Numerous web-based applications like AUTH0, NextCloud and WordPress are compatible with a variety of OpenID Connect Identity Providers. However, the situation is different for less common or proprietary applications. To illustrate this, we've developed a simple JavaScript OIDC Client Library. This allows OpenID Connect Connectivity to be integrated with just a single include directive pointing to our library: aloaha_oidc.js.
You can find the full demo at: https://auth.codeb.io/oidcclient.html.
To utilize this, you can choose from any public OIDC Providers such as Google, Outlook, Facebook, LinkedIn, etc. However, we're particularly interested in demonstrating how our CodeB Authenticator can transform your phone into an OIDC Identity Provider.
To turn your phone into an OIDC Identity Provider, you'll need to install the CodeB Authenticator by scanning the QR Code below or clicking on it.
After installation, you'll need to set up your phone number, email address, display name, and security PIN. This security PIN not only adds an extra layer of encryption to the traffic between your phone and our Mobile Identity Broker, but also safeguards you against various phishing attacks.

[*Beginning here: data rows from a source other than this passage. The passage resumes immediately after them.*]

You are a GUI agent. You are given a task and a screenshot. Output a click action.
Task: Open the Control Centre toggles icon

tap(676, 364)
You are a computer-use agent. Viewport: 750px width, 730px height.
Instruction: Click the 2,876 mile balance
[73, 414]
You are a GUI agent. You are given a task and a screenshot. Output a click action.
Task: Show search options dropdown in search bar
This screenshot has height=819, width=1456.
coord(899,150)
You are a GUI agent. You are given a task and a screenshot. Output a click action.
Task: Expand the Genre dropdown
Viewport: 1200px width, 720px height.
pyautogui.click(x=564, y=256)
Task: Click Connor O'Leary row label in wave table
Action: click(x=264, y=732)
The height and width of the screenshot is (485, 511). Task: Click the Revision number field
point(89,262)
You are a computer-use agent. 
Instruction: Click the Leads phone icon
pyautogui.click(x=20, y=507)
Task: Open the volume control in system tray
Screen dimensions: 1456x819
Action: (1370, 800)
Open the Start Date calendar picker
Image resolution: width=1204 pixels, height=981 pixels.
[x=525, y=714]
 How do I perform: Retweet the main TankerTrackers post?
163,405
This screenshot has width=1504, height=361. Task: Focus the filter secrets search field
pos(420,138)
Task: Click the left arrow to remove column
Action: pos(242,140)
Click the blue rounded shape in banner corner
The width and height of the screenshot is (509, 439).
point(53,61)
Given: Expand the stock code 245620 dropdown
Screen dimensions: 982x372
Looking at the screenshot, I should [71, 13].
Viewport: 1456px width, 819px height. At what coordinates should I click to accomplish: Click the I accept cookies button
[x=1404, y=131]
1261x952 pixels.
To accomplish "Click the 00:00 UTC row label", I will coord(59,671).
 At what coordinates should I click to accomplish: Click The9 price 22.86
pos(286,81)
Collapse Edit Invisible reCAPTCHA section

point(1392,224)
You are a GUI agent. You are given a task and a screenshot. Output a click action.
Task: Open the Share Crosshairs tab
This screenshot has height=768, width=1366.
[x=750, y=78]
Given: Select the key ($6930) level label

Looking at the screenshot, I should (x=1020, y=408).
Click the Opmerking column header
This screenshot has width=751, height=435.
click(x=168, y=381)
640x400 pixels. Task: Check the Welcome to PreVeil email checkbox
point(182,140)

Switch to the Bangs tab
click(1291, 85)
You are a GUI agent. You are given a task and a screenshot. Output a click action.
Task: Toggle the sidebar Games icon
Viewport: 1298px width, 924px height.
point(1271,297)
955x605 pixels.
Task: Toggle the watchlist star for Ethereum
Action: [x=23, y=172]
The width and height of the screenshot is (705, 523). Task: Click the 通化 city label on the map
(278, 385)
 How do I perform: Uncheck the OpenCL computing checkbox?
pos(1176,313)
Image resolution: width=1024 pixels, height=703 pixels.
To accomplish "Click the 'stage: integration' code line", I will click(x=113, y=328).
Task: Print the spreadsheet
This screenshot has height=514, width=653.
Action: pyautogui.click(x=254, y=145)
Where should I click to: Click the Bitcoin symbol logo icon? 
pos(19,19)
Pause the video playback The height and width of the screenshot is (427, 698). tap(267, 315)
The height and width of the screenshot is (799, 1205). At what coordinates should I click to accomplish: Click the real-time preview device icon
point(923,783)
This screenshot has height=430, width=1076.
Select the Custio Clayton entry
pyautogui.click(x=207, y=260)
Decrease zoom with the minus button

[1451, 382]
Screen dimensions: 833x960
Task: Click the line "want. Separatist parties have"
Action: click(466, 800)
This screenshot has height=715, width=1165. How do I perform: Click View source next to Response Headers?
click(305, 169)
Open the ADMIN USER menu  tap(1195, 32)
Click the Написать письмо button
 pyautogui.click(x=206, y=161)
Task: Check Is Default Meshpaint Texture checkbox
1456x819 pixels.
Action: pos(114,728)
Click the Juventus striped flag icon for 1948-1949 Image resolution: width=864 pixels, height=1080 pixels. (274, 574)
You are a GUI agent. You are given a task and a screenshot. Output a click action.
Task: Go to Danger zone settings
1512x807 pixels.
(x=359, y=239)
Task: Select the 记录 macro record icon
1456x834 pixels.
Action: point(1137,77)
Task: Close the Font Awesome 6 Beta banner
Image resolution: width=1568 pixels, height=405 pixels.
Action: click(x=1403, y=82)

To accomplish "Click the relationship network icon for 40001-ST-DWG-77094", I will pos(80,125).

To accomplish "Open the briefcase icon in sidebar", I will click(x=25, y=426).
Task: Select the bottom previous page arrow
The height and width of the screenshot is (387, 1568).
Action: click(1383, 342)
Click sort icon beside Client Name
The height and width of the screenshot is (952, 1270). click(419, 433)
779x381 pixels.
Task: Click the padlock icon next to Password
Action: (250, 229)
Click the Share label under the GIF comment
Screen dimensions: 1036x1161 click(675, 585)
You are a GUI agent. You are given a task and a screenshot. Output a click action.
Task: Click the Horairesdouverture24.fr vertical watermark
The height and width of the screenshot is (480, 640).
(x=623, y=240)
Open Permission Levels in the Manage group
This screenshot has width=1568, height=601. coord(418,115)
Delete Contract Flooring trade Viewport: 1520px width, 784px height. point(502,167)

Once you've set up the CodeB Authenticator, return to https://auth.codeb.io/oidcclient.html and use any values as Client ID/Secret, use https://auth.codeb.io as the URL, and /.well-known/openid-configuration as the Discovery Path. The scope should be set to "openid serversig". This scope instructs the identity broker to verify the mobile signature and, if valid, replace it with the server's signature.
For easier configuration, you can use this autoconfigure link:
Finally, click on the "Logon" button. You'll be redirected to the CodeB Identity Broker, which serves as a proxy between your mobile and the application. Enter your mobile number and the previously configured security PIN, then click "Log In". You'll receive a popup on your mobile asking for logon permission. If you confirm, the mobile will create the OIDC Authentication Token and send them back to the Identity Broker, signed and encrypted. You have been logged on without using any password!
As a demonstration, you'll see the OIDC claims included in the token.